# [Your goal]
Keep only those lines of the records that include the string "Switch".
*** Opening Dataset entries ***
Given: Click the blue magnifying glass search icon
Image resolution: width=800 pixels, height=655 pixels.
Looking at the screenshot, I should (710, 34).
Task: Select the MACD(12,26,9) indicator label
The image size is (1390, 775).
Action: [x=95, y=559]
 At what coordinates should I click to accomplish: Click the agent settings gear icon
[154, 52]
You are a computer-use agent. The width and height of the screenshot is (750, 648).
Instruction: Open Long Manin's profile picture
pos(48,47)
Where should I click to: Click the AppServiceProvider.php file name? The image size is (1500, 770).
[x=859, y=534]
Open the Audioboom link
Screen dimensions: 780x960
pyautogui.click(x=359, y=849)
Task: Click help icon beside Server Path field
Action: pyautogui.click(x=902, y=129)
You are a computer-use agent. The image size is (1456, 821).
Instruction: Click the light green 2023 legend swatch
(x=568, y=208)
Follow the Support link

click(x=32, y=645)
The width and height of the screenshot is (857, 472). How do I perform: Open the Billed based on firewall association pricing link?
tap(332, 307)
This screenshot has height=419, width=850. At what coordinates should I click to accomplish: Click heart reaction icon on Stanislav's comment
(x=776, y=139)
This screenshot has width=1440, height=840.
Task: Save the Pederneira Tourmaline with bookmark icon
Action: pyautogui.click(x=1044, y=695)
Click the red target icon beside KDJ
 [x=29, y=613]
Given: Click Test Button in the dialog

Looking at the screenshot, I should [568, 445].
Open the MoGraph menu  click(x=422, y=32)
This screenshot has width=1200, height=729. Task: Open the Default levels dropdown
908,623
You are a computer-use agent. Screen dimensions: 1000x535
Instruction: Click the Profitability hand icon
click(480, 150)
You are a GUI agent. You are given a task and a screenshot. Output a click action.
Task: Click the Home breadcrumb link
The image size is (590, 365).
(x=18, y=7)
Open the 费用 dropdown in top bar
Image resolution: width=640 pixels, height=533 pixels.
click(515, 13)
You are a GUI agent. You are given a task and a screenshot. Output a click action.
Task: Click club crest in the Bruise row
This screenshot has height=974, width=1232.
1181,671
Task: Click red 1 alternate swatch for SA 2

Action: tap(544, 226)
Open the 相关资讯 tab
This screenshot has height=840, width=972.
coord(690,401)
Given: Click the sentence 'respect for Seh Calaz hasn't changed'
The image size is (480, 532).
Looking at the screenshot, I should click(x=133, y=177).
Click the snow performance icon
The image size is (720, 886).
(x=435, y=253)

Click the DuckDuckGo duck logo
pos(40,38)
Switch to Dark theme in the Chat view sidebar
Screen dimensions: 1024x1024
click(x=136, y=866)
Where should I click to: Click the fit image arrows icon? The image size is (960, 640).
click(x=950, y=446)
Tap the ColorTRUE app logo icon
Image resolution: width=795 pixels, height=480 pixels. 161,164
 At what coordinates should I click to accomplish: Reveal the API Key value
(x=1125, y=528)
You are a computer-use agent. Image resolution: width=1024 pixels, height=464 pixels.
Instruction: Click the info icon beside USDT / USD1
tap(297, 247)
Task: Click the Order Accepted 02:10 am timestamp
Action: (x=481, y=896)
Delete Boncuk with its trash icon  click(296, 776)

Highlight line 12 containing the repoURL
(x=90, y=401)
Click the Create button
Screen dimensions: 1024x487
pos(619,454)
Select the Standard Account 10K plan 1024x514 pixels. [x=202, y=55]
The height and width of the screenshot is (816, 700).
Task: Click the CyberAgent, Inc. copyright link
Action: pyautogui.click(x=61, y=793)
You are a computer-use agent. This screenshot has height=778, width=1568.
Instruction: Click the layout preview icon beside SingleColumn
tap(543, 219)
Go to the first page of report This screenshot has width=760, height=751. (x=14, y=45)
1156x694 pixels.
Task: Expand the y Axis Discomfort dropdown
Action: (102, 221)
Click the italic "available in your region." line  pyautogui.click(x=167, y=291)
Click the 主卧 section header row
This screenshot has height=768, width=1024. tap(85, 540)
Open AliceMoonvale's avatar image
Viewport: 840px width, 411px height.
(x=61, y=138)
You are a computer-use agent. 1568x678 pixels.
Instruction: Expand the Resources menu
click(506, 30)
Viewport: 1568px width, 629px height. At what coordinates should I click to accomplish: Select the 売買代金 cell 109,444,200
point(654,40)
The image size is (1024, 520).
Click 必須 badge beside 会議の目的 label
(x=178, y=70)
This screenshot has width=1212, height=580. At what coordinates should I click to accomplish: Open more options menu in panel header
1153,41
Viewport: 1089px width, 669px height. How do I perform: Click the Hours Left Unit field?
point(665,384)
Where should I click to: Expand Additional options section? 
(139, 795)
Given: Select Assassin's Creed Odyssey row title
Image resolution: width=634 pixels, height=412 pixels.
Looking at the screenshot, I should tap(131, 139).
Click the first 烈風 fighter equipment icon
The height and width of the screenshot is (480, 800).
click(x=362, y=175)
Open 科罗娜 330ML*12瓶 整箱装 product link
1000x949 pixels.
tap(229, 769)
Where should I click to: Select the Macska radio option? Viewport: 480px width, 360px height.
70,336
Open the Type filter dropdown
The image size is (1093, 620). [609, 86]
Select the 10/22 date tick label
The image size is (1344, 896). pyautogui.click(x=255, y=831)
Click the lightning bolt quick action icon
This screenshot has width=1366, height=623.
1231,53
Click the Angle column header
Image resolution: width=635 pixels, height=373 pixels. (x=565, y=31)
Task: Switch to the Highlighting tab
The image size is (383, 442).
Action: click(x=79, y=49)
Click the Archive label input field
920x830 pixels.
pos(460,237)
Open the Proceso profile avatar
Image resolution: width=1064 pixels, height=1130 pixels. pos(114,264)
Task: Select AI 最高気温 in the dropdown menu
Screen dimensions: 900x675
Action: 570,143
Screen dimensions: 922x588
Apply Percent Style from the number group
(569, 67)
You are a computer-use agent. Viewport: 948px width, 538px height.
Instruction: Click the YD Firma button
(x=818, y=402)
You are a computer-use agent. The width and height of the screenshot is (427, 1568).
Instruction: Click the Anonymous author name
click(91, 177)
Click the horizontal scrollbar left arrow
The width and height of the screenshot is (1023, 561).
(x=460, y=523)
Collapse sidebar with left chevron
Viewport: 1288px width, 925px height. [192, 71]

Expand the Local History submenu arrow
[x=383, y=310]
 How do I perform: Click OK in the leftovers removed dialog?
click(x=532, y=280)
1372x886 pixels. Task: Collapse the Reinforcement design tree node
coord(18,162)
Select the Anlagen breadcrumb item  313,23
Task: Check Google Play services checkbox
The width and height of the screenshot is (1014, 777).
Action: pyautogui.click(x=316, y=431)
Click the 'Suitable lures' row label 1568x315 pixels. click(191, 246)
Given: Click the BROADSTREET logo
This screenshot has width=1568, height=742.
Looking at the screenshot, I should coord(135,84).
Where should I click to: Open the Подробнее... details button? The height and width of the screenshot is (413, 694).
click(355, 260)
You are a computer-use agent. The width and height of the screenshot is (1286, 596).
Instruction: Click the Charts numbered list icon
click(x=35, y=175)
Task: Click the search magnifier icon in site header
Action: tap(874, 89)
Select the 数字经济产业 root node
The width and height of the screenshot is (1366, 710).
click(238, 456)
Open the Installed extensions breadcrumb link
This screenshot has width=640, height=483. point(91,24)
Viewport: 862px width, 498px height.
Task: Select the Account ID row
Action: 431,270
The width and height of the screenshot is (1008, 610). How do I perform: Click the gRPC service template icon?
*** Closing Dataset entries ***
# [Response area]
Switch to Dark theme in the Chat view sidebar
Task: Switch to the Highlighting tab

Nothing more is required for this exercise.